- Born: Loretta Carter May 9, 1926 Washington, D.C., U.S.
- Died: August 21, 2016 (aged 90) Washington, D.C., U.S.
- Occupation(s): Educator, activist
- Known for: Reading is Fundamental, DC Emancipation Day

= Loretta Carter Hanes =

American educator

Loretta Carter Hanes (May 9, 1926 – August 21, 2016) was an American educator and activist based in Washington, D.C., known for her leadership with Reading is Fundamental and for reviving the celebration of D.C. Emancipation Day.

==Early life and education==
Carter was born in Washington, D.C., the daughter of Joseph Washington Carter and Hattie Louise Thompson. Her mother was a cook at a nursing home. Carter was descended from people who were enslaved at George Washington's Mount Vernon estate, and who were emancipated in his will. She owned some pieces of china related to that family history. She worked in the War Department during World War II, and graduated from Miner Teachers College in 1949. She pursued further studies at the Washington Conservatory of Music.
==Career==

=== Education and literacy ===
Hanes taught in the segregated public schools of Washington, D.C., and ran an after-school tutoring program with her husband in their home. She was a member of D.C. Citizens for Better Public Education, and in 1966 worked with Margaret McNamara to found Reading Is Fundamental (RIF), a national children's literacy program. She served on the District of Columbia's RIF board beginning in 1974, and was its executive director from 1981.

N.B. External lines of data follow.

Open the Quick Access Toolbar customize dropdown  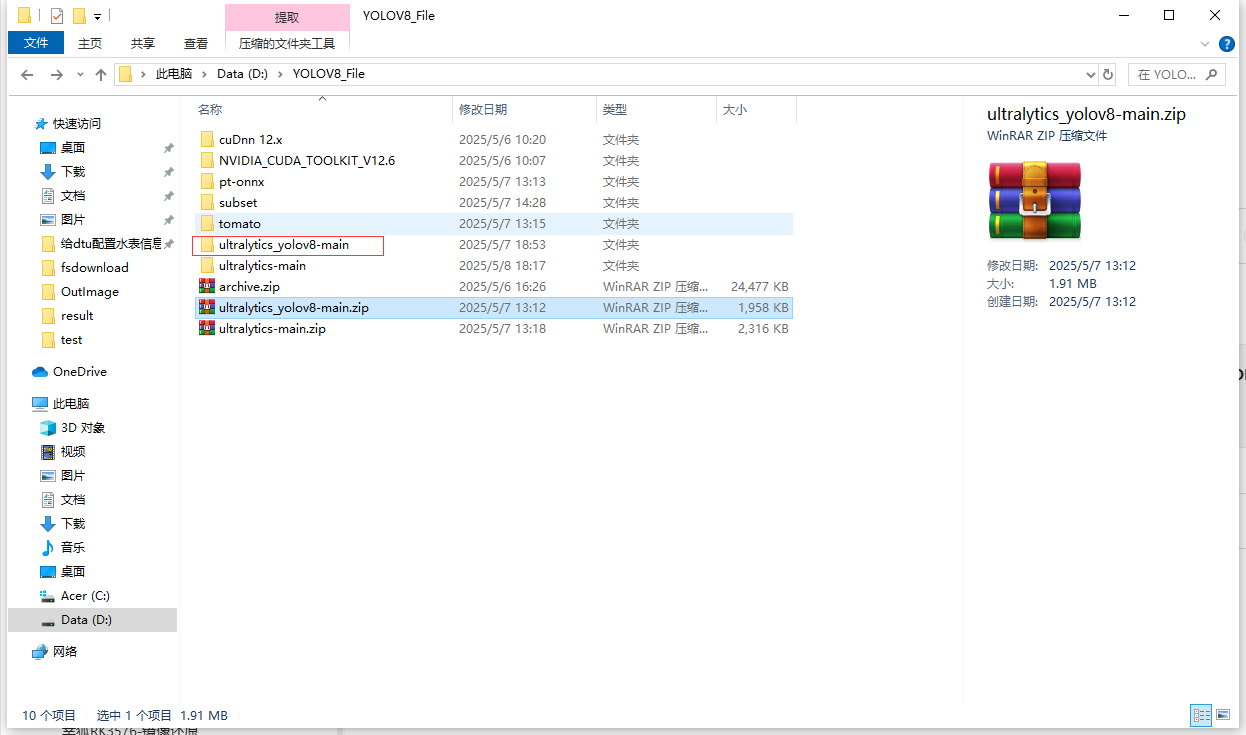coord(97,16)
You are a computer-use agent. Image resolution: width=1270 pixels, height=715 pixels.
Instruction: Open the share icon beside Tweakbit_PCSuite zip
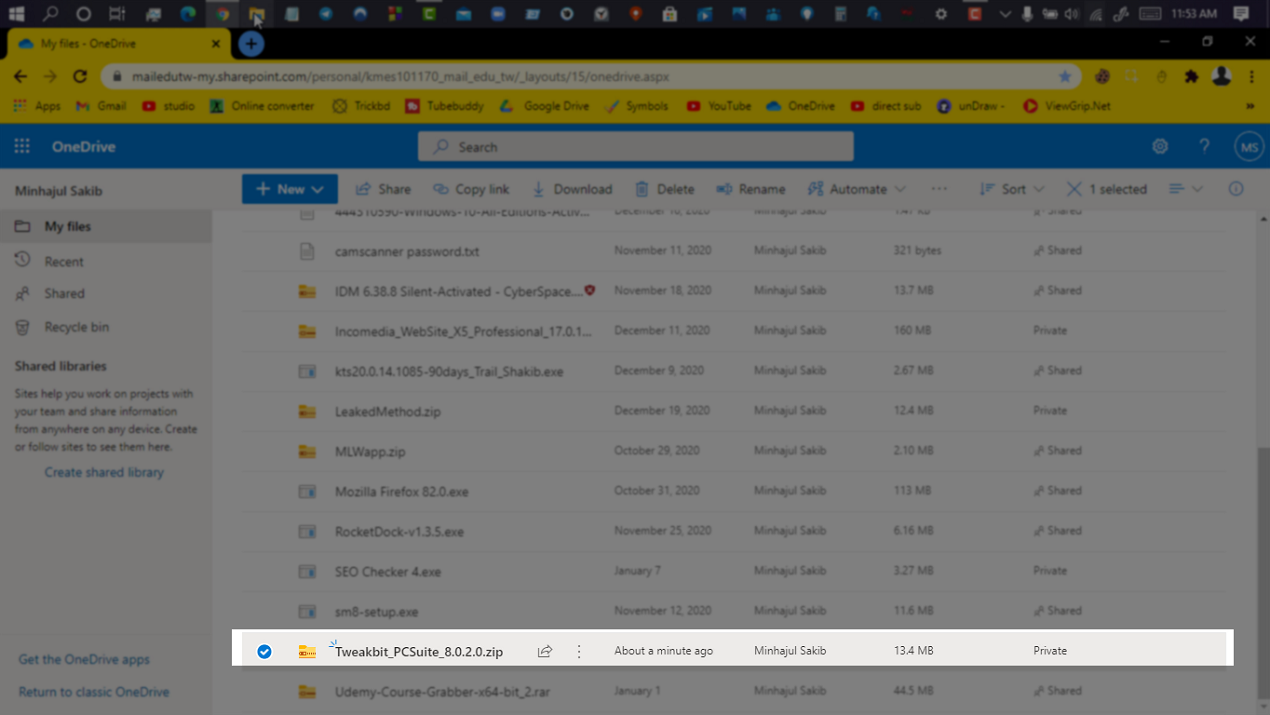point(544,650)
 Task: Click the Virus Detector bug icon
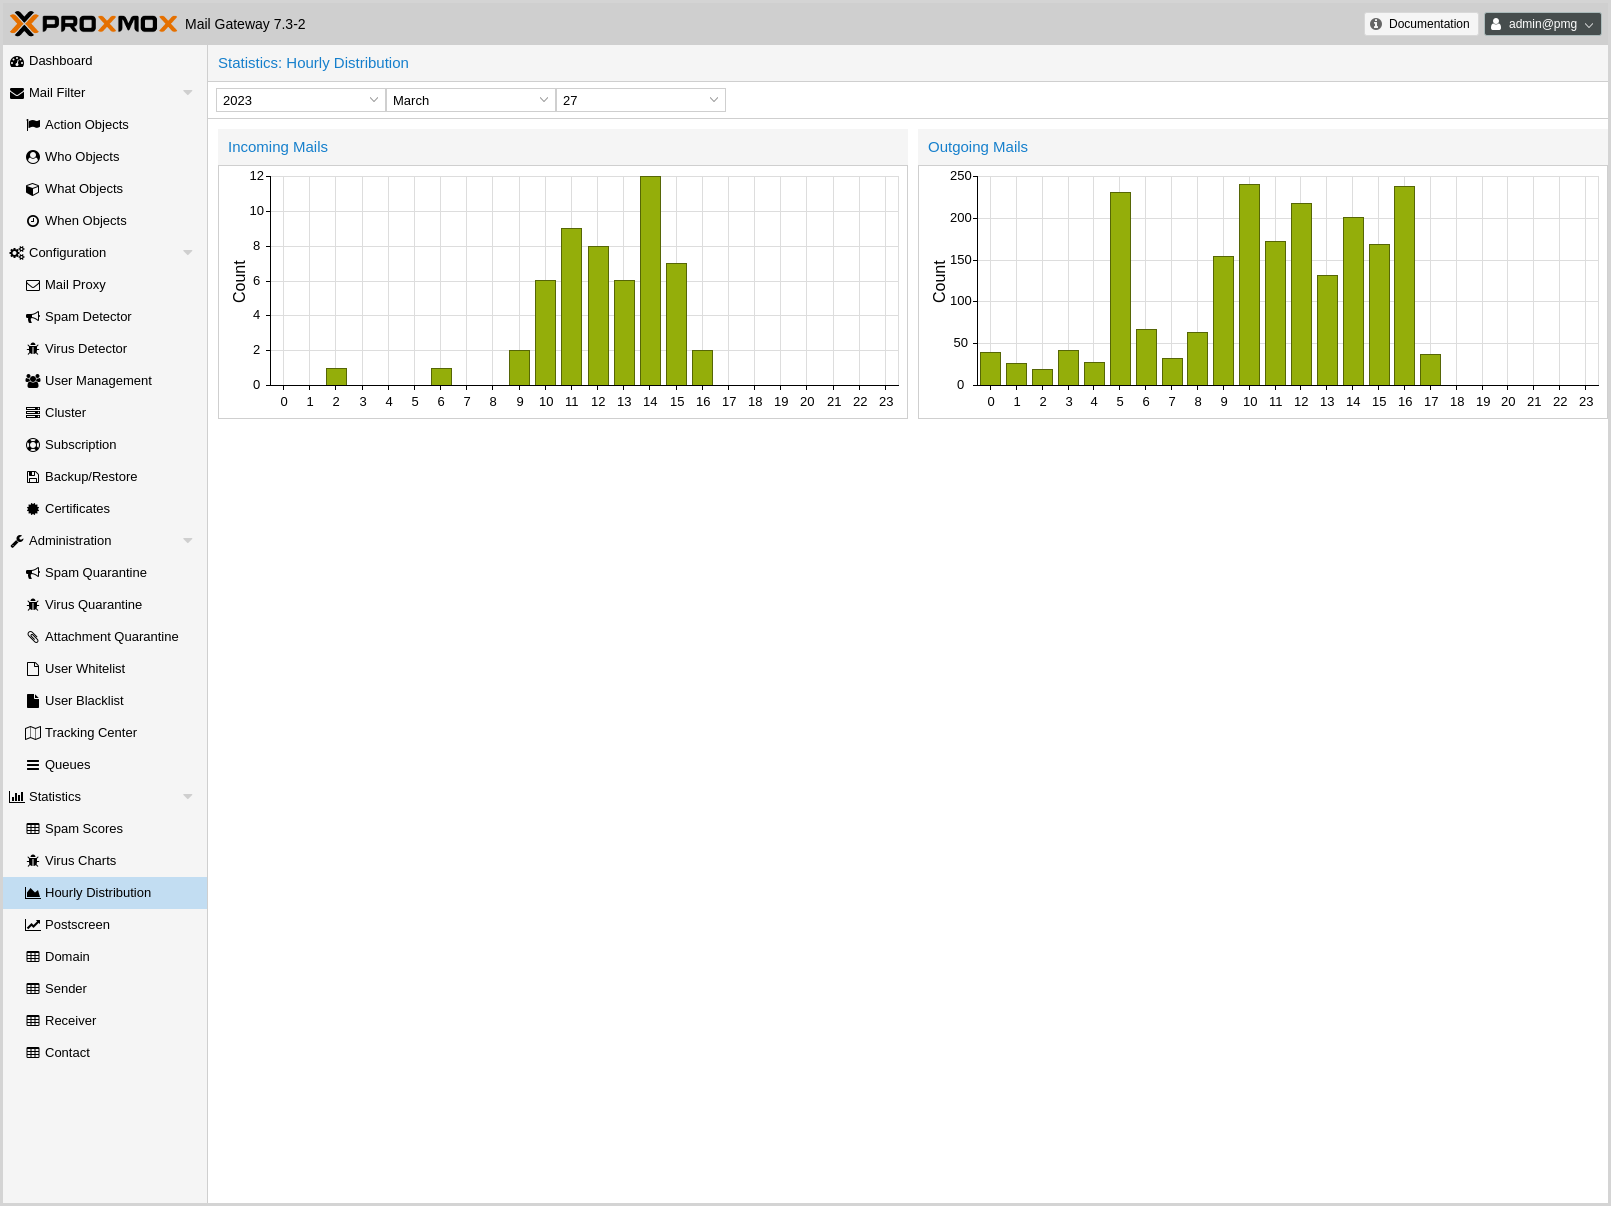(x=33, y=349)
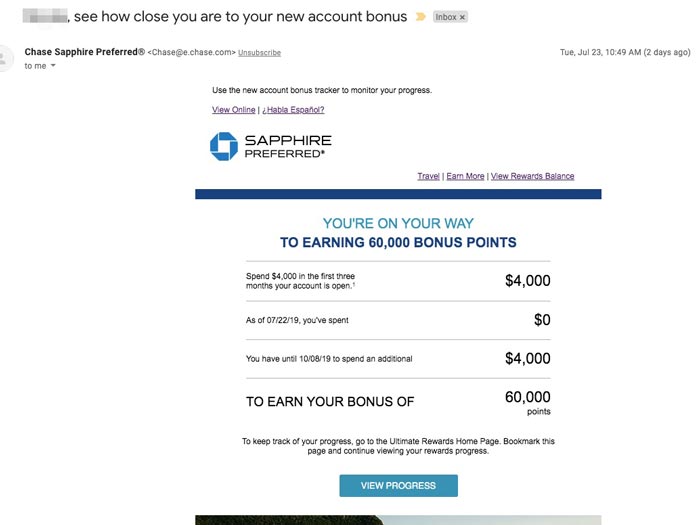Open the View Online link
Viewport: 700px width, 525px height.
233,110
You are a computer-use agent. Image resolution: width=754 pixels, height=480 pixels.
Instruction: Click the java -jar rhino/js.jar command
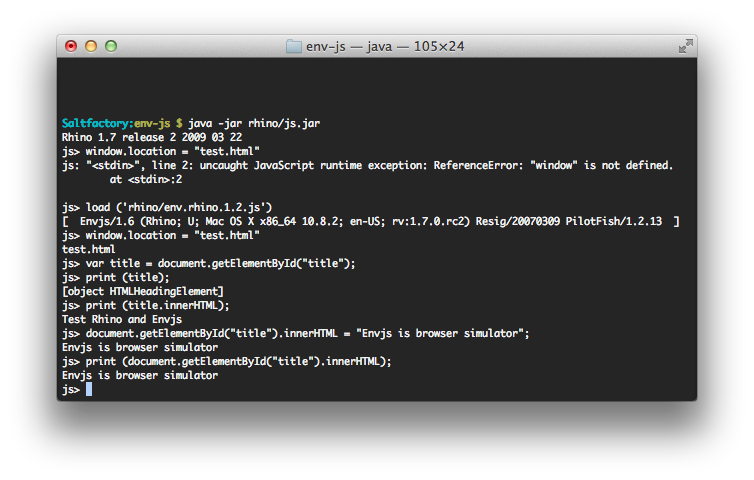click(254, 124)
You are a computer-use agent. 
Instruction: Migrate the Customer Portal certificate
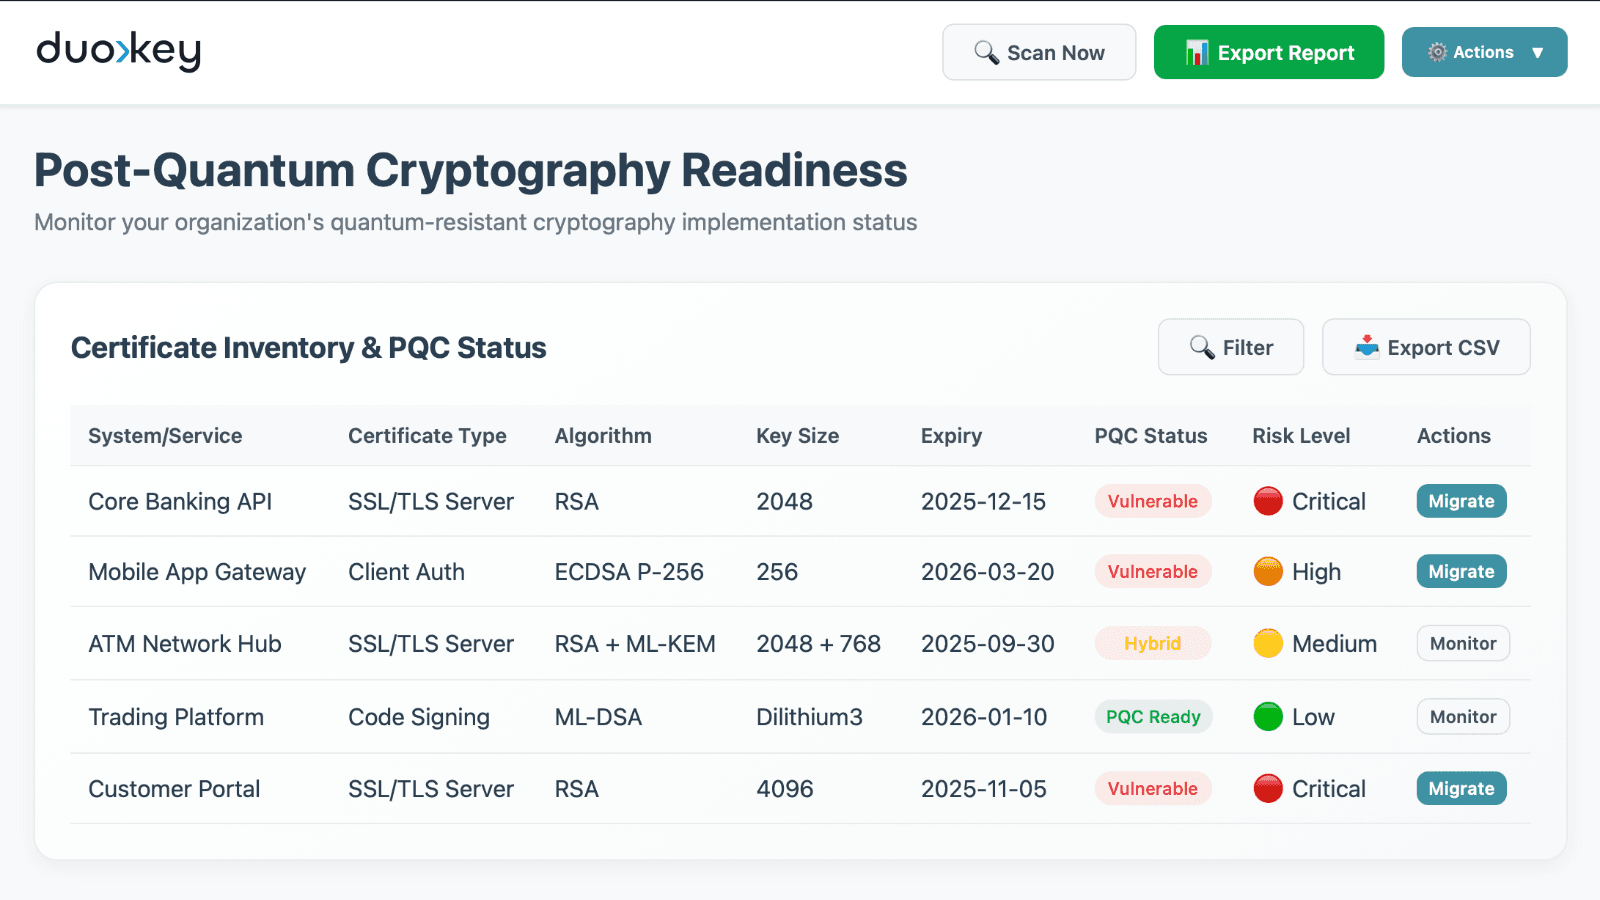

=== Emancipation commemorations ===
Hanes had an avid interest in African-American history and genealogy, especially in the District of Columbia. In the 1990s she and other activists succeeded in getting an original manuscript draft of the Emancipation Proclamation displayed at the National Archives, and Hanes cut the ribbon when the exhibit opened.

Hanes organized an Emancipation Day celebration at Washington's All Souls Church, Unitarian in 1991. The celebration gained support from the National Park Service in 1992. In 1994, she worked through an Illinois congressman, Don Manzullo, to arrange for the bells at Washington's Old Post Office Pavilion to ring on the date. In 1996, Mayor Marion Barry declared April 16 Emancipation Day in the District of Columbia. In 2005, D.C. Emancipation Day an official public holiday in the city. Representative Manzullo read a tribute to Hanes's work into the Congressional Record in 1997. In 2006, Hanes was the subject of an oral history interview and documentary by Ayo Handy-Kendi. She maintained the holiday's tradition of a laying a wreath at the African American Civil War Memorial Museum. "People ask, 'Why are you stirring this up?'", she explained in 2007. "It's healing to me. I'm sure it will be healing to others."

==Personal life==
Carter married World War II veteran Wesley Clement Hanes. They had three children; son Jeffery died as a baby in 1960. Her husband died in 2010, and she died in 2016, at the age of 90, in Washington, D.C. Her grave is with her husband's and son's, in Arlington National Cemetery. Her papers are in the DC History Center.